Mom Genes

Tanya Helfand practices family law with family

Published in 2018 New Jersey Super Lawyers magazine

By Ross Pfund on March 19, 2018


When Tanya Helfand enrolled in law school at Pace University in White Plains in 1989, she was already relatively close to one of her peers: her mother, Jacqueline Pivawer, who, after a 26-year career in the New York City Housing Authority, decided to pursue her dream of becoming a lawyer. 

But they didn’t share notes. Or classes. In fact, they didn’t even see each other. 

“She went to law school at night,” Helfand says. “She worked all day in Manhattan, managing 2,000 apartments at a time, then she went at night to do this because she was so passionate about becoming a lawyer. I just went like a normal kid during the day.”

They’re sharing a lot more these days. Helfand is the founder and principal of Helfand & Associates, a family law firm in Whippany. That’s “family law” both ways: as in the practice area and composition of the firm. After stints as a Newark prosecutor and as a personal injury attorney, Pivawer joined the firm 19 years ago when Helfand was pregnant and in need of another lawyer.

“I’m the boss. But it’s my mother,” says Helfand. “We’re very blessed in that we have a pretty excellent relationship. It’s good to have a family member. … She’s very invested. Sometimes I tell her to stop talking about cases.”

If the firm has a credo, it’s “Be Practical.” 

“People come in feeling very out of control and in a salad spinner, as I call it,” Helfand says. “We’re pretty good at making the complex stuff simple and giving people honest and caring direction about how the case should proceed. We’re not about fighting for the sake of fighting, but getting to the bottom line fast.” 

Pivawer chimes in: “I had a lot of experience in litigation and Tanya does, too. You have to know how to litigate; you have to know the steps; you have to know how to prepare a case. Otherwise, you can be as kind as you want—you’re going to be ineffective.”

Helfand makes sure everyone at the firm handles what they’re best at. For Pivawer, that means, in part, writing appeals and handling Division of Child Protection and Permanency cases, which include orders for the termination of parental rights and foster care matters. “As the judge said in Sussex County a couple of weeks ago: ‘It’s God’s work,’” says Helfand.

Her own area of expertise is approaching family law cases with a business mindset. “When it comes to calculating numbers, looking at tax returns, figuring out if there’s hidden money,” Helfand says, “that’s my skill set.”

In 2013, Helfand represented Rachel Canning, the teenager who famously sued her parents for child support. While the case attracted worldwide media attention—“We had every news channel in the parking lot,” she says. “We had to get security for that one”—to Helfand, it was just another case. “Frankly, it really wasn’t that interesting,” she says. “That kind of stuff is what we do every day.” (Canning eventually dropped the suit).

Whether she’s working on an everyday case or something out of the ordinary, Helfand applies one of Pivawer’s chief life lessons. 

“She has this funny saying: ‘Grit your teeth,’” Helfand says. “She’s still busting her chops every day to be here.
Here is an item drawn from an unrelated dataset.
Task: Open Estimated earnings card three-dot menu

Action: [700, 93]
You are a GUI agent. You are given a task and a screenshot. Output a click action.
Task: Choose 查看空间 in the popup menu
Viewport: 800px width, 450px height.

Not everybody does that. She taught me a level of toughness and endurance, and how to give 110 percent.”

During those hectic law school days, Helfand and Pivawer might only see each other for lunch on Sunday. What do they do outside of the office nowadays? “We go to the Short Hills Mall, duh,” Helfand says, laughing. “What else do mothers and daughters do?”



Helfand and Pivawer have some impressive company in the mother-daughter duo game: 

Ruth Bader Ginsburg and Jane Ginsburg  Jane might not be as notorious as her SCOTUS mom, but the Morton L. Janklow Professor of Literary and Artistic Property Law at Columbia was elected to the British Academy, a pretty big deal for an American scholar. 

Mary Wollstonecraft and Mary Shelley  Mary Wollstonecraft was a writer, philosopher and women’s rights advocate; her daughter Mary Shelley was a novelist, short story writer, dramatist and essayist. Both were women ahead of their time.

Marie Curie and Irene Joilet-Curie  What happens when you put two Curies in a lab working with radioactivity? No, not Spiderwomen—try a Nobel prize apiece instead.